Because while the mind may forget, the body does not.
Our bodies carry the story of what we’ve lived through. Sometimes in whispers, sometimes in shouts. A racing heartbeat when someone raises their voice. The way we shrink in a room full of people, even though we’re adults now. The relentless push to overachieve, even when exhaustion is breaking us down.
These are not random. They are echoes.
The Language of the Body
The body remembers through sensation, through reaction, through patterns we can’t always explain. This is why triggers can feel so powerful: they’re not just about the present, they’re old imprints waking up inside us.
A partner’s silence may trigger the fear of abandonment from long ago.
A boss’s criticism may feel like proof we’re “not enough,” echoing the Performer archetype.
The exhaustion from carrying everyone else’s needs may reveal the quiet sacrifice of the Caretaker.
These patterns are not about weakness. They are survival strategies that once kept us safe.
Meeting the Inner Child in the Present
In my work with Inner Child Archetypes, I see how the body’s memory often speaks louder than the mind’s. We may not consciously recall being the Invisible Child, but our present-day habit of staying quiet in conflict tells her story. We may not remember every moment of striving, but the Performer lives in our shoulders that never unclench.
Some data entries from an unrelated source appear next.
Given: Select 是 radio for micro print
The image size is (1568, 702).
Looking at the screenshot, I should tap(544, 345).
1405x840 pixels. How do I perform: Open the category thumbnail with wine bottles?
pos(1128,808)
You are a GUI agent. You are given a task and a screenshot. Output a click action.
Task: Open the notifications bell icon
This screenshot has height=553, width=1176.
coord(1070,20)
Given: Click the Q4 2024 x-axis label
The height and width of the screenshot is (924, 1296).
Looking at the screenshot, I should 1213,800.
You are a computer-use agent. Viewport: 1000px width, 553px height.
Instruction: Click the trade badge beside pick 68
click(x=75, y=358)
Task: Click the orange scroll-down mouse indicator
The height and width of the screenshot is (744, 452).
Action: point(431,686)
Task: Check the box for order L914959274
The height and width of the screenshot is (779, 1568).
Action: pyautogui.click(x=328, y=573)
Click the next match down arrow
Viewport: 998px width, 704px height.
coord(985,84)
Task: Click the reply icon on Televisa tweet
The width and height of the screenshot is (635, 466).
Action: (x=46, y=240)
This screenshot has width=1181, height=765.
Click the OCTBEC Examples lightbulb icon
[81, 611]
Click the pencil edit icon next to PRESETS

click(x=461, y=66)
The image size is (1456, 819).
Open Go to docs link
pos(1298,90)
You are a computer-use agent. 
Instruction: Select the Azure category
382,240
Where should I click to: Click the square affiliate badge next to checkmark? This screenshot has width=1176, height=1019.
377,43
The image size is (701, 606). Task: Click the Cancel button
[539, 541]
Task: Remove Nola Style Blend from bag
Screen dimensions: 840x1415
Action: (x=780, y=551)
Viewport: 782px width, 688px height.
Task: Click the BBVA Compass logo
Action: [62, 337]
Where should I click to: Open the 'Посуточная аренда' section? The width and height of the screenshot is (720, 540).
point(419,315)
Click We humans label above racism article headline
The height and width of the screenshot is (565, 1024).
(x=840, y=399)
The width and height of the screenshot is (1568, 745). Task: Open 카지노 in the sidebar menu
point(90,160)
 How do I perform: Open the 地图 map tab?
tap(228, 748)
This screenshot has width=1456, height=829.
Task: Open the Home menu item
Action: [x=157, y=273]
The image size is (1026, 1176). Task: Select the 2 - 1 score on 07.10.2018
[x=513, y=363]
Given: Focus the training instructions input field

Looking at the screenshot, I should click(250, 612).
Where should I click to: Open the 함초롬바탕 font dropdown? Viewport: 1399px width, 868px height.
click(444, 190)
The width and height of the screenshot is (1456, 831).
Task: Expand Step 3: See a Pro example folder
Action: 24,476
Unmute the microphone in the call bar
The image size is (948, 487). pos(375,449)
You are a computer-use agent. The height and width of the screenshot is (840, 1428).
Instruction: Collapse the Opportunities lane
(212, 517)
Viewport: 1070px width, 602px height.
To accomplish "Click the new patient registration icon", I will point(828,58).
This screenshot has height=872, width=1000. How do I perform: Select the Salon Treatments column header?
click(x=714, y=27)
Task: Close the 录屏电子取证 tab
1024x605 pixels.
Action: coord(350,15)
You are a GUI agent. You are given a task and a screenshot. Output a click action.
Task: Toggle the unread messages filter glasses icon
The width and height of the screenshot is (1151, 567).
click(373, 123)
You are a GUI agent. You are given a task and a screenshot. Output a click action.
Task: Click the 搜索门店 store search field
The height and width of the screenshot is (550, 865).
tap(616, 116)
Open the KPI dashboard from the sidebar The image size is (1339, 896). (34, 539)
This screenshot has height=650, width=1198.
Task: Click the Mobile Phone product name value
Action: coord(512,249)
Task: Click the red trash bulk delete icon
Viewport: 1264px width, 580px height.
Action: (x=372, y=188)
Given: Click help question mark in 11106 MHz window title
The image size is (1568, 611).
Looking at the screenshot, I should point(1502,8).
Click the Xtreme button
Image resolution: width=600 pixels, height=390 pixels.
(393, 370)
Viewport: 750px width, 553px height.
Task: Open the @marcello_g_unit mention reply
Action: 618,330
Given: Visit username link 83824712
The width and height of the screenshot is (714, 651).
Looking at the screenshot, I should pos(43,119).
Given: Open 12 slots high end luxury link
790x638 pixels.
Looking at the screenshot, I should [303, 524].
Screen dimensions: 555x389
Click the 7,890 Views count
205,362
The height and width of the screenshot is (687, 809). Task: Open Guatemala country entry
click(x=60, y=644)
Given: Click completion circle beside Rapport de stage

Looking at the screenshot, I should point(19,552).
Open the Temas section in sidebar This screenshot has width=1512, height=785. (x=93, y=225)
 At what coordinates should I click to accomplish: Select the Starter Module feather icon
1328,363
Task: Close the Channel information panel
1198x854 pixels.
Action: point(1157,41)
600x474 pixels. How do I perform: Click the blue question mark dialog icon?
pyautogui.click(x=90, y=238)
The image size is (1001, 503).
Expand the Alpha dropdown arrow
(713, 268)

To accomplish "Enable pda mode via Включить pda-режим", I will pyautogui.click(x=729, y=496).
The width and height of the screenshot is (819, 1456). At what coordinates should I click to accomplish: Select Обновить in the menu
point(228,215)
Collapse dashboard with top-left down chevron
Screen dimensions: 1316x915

This is where healing begins: not by forcing ourselves to remember the past, but by listening to what the body is telling us now.
Mothering the Wound in Real Time
When I created Mothering the Wound, it wasn’t about uncovering every buried memory. It was about teaching women how to mother themselves through their present experiences. To pause when the body speaks. To soften instead of shame. To listen with curiosity instead of judgment.
This shift is powerful:
Instead of fighting our triggers, we begin to honor them as guides.
Instead of seeing our reactions as flaws, we see them as the body’s wisdom.
Instead of searching for missing pieces, we find healing in the here and now.
The Truth the Body Holds
The body never lies. It remembers what the mind cannot. And when we begin to meet those memories - not as problems, but as messages - we move closer to the wholeness we’ve been seeking.
You don’t need to remember it all to heal. You only need to begin noticing what your body is telling you now.
Because our reactions, aches, and overreactions are not enemies - they can be your inner child, asking for you to come closer - to be heard, understood and validated.